Natália, Reis, Natividade, Nascimento, Espírito Santo, Quaresma, são nomes ou apelidos evocadores de outras datas ou períodos do calendário cristão ou católico.
Morei há anos em certa rua do bairro da Estrela, e defronte da minha residência estendia-se uma fieira de casinhas térreas habitadas por boa gente do povo.

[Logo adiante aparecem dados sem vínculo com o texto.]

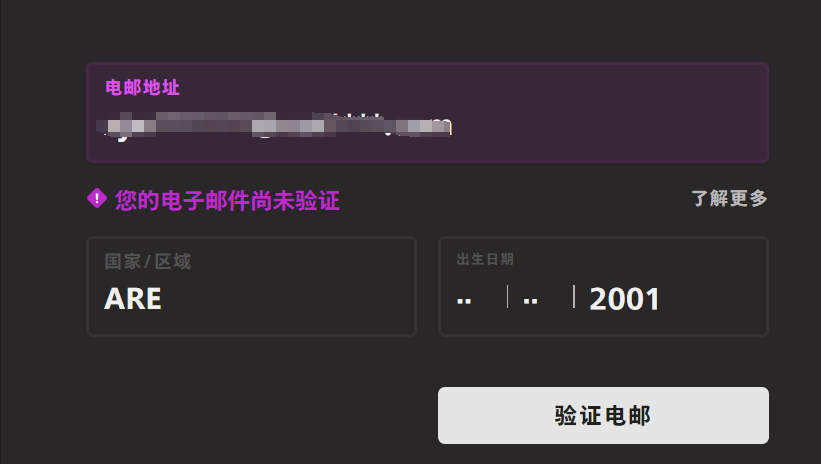Click the 出生日期 field label
The image size is (821, 464).
(485, 259)
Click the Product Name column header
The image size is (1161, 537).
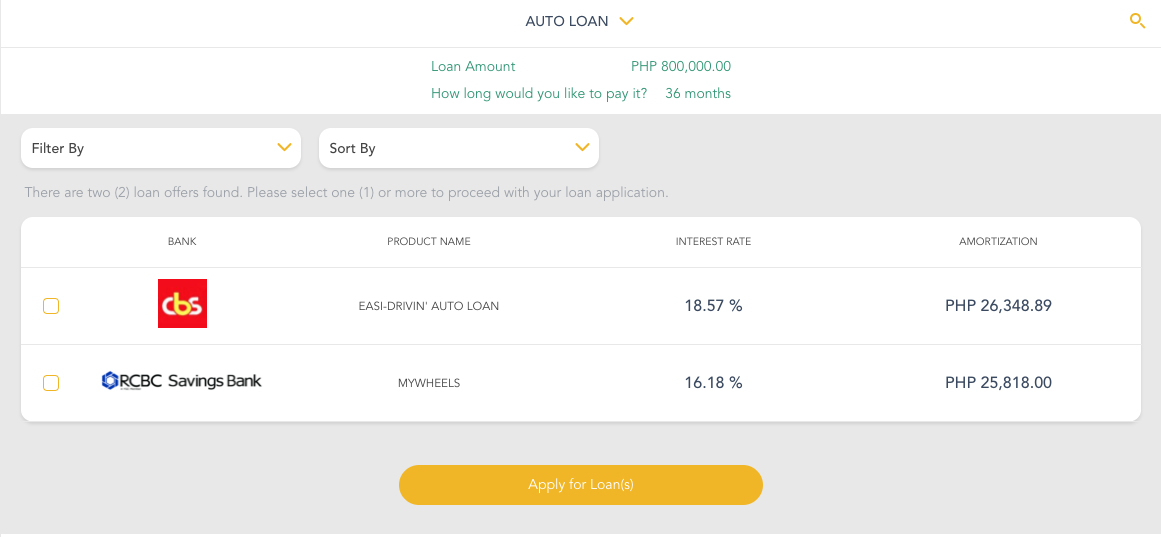[429, 241]
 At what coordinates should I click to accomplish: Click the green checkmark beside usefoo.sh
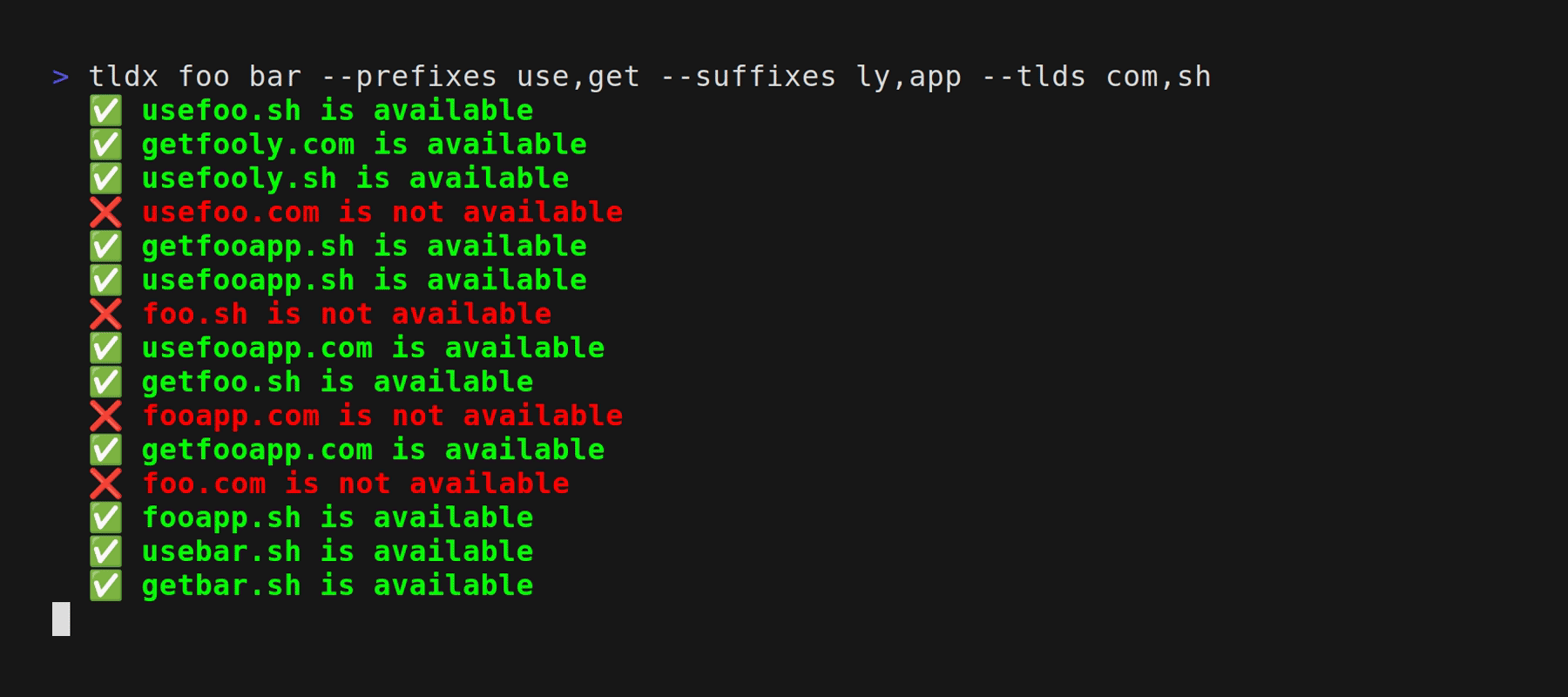coord(105,111)
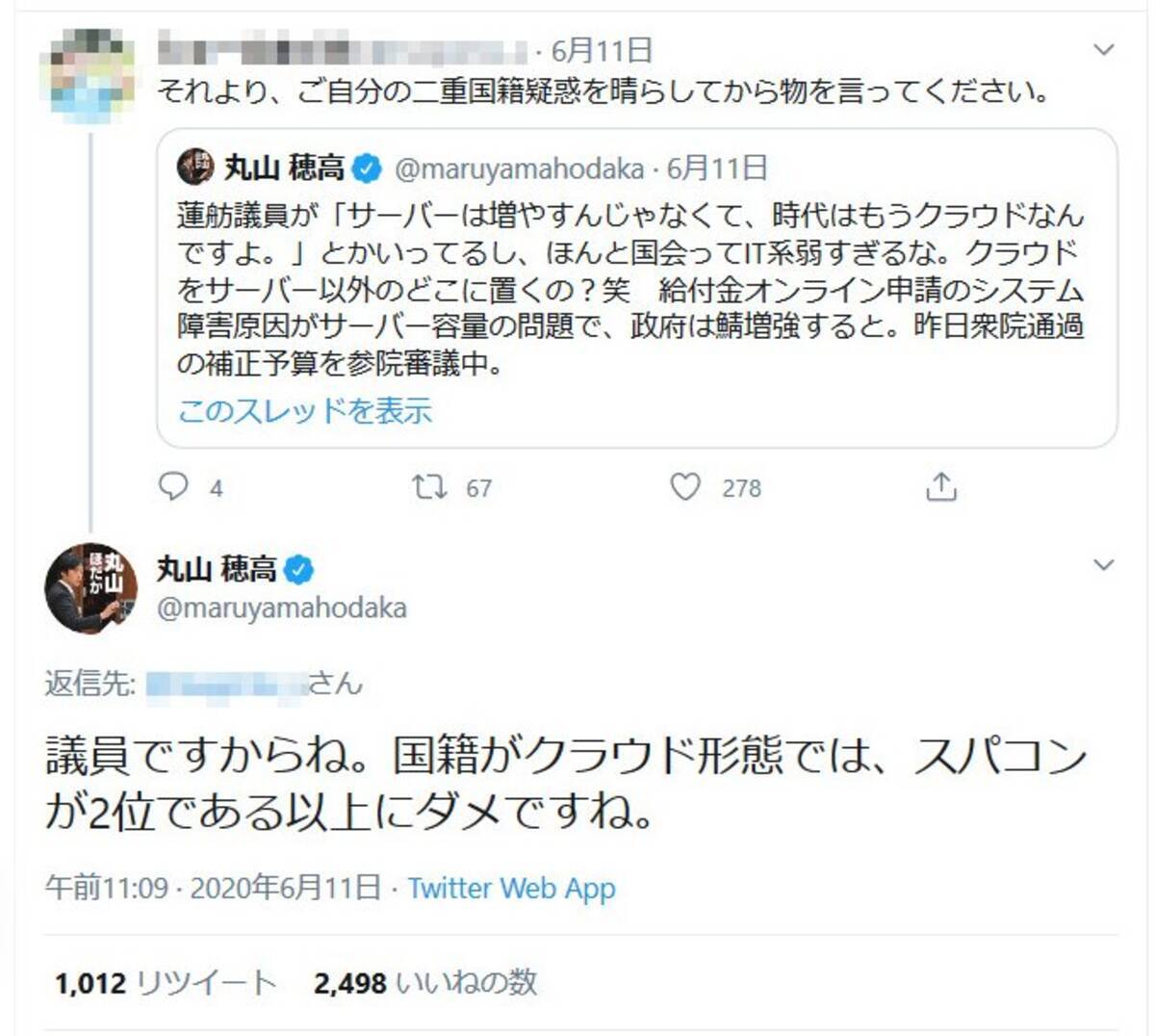Image resolution: width=1155 pixels, height=1036 pixels.
Task: Open the @maruyamahodaka handle under the main name
Action: 281,609
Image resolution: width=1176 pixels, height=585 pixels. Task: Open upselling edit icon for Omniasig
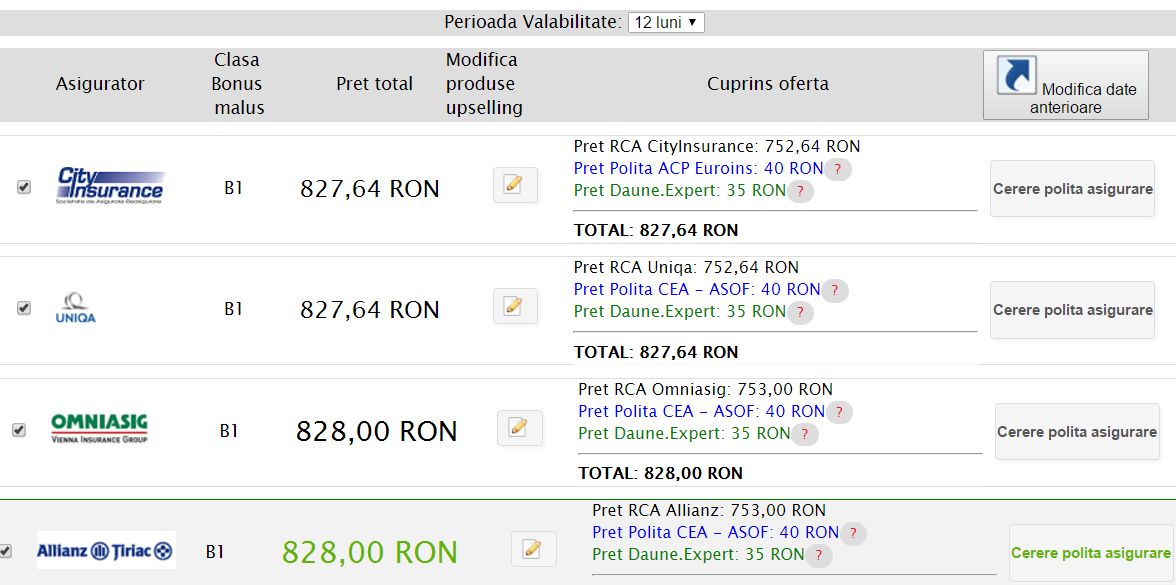(519, 428)
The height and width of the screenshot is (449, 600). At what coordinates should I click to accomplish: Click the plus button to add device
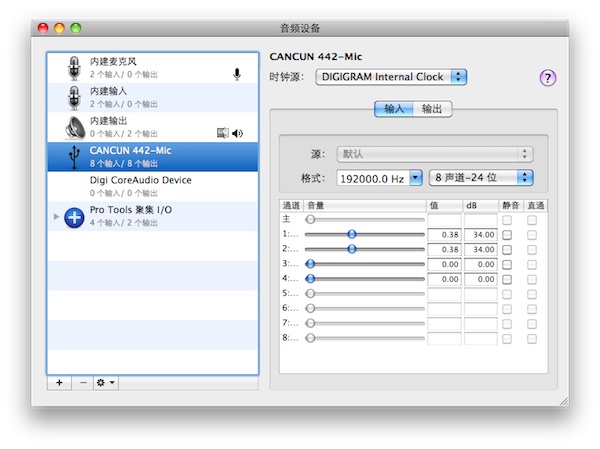[59, 382]
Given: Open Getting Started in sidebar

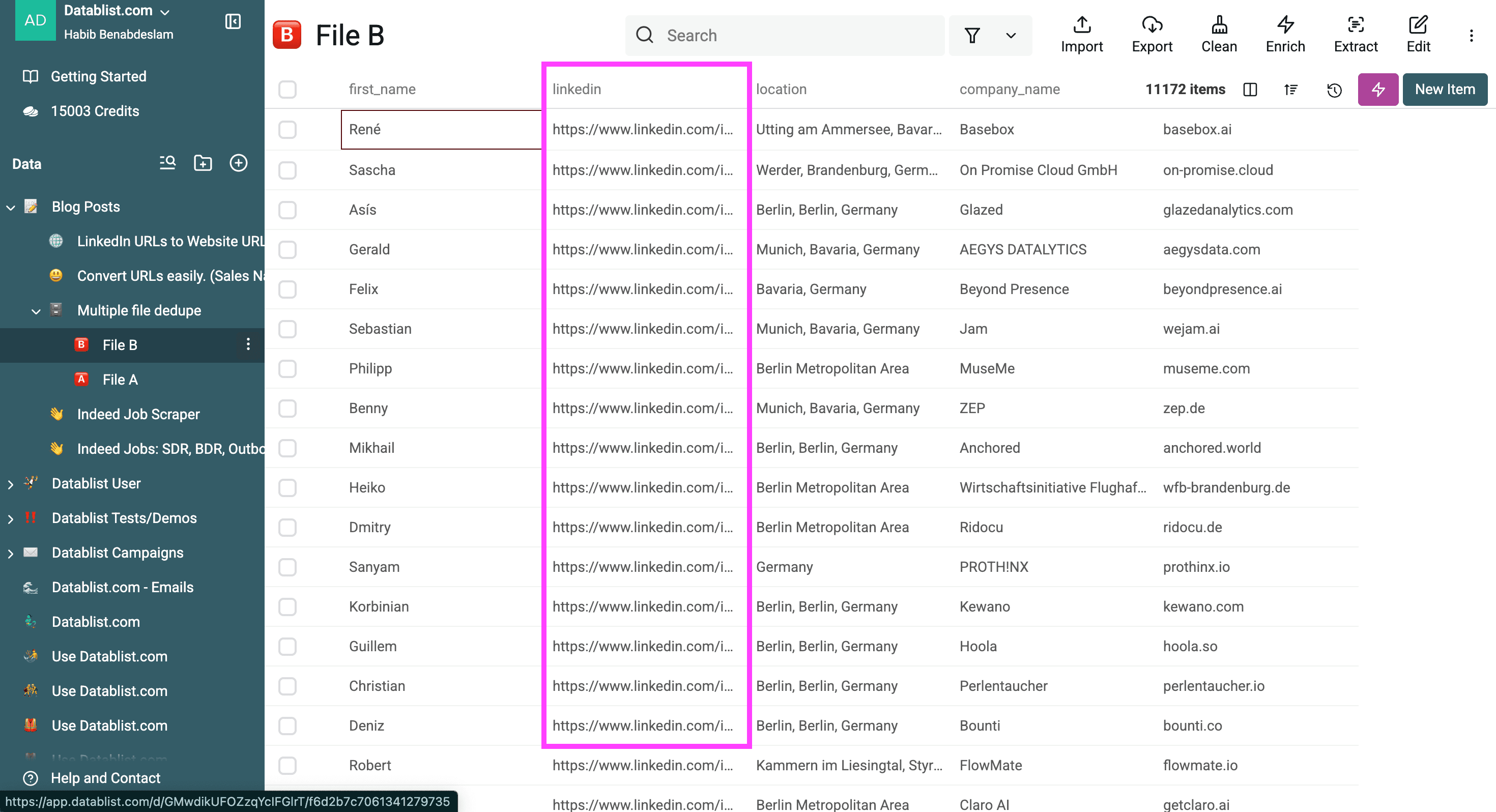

Entre esses vizinhos, havia um vidraceiro, cuja filha, pequena então dos seus dez anos, se chamava Notícia, porque a sua mãe a dera à luz exactamente no momento em que alí chegou a notícia da proclamação da República.
Este acontecimento político impressionou grandemente o povo ingénuo, que nele via o prólogo de um paraíso com todas as delícias, e sem nenhum defeito.Tão risonhas esperanças, combinadas com a propaganda sectária do Registo Cívil, reflectiram-se logo no baptismo laico de muitas crianças, e das rapariguitas principalmente, porque o seu sexo se presta melhor às alegorias femininas com que se figuram abstracções e ideologias [tais que] Liberdade, Outubrina, Aurora da Liberdade, Nova Pátria e semelhantes.
Conta o dr. José leite de Vasconcelos, na sua magistral "Antroponímia Portuguesa", que a uma criança do sexo masculino se deu há anos em Lisboa o nome exquisito de Rodasnepervil, o qual não é senão a expressão livre-pensador escrita de trás para diante, desconhecendo o pároco que baptizou a criança o intuito do pai dela.
É muito mau o costume de fazer de pobres criancinhas, por paixão política, monumentos involuntários e homenagens vivas às ideias, alegrias ou esperanças partidárias dos pais, esquecidos egoistamente de que os pequerruchos de agora hão-de ser um dia pessoas livres e autónomas, com igual direito a pensarem como quiserem, e que assim ficaram carimbadas. Tudo isto mostra a vantagem dos velhos nomes próprios que em geral usamos, e que nos distinguem sem nos arregimentar em partidos ou ideologias.
No tempo da Grande Guerra, alguém perguntou a Teófilo Braga se era francófilo ou germanófilo. O sábio não estava para dar satisfações ao perguntador e respondeu assim:
- Eu cá sou Teófilo.”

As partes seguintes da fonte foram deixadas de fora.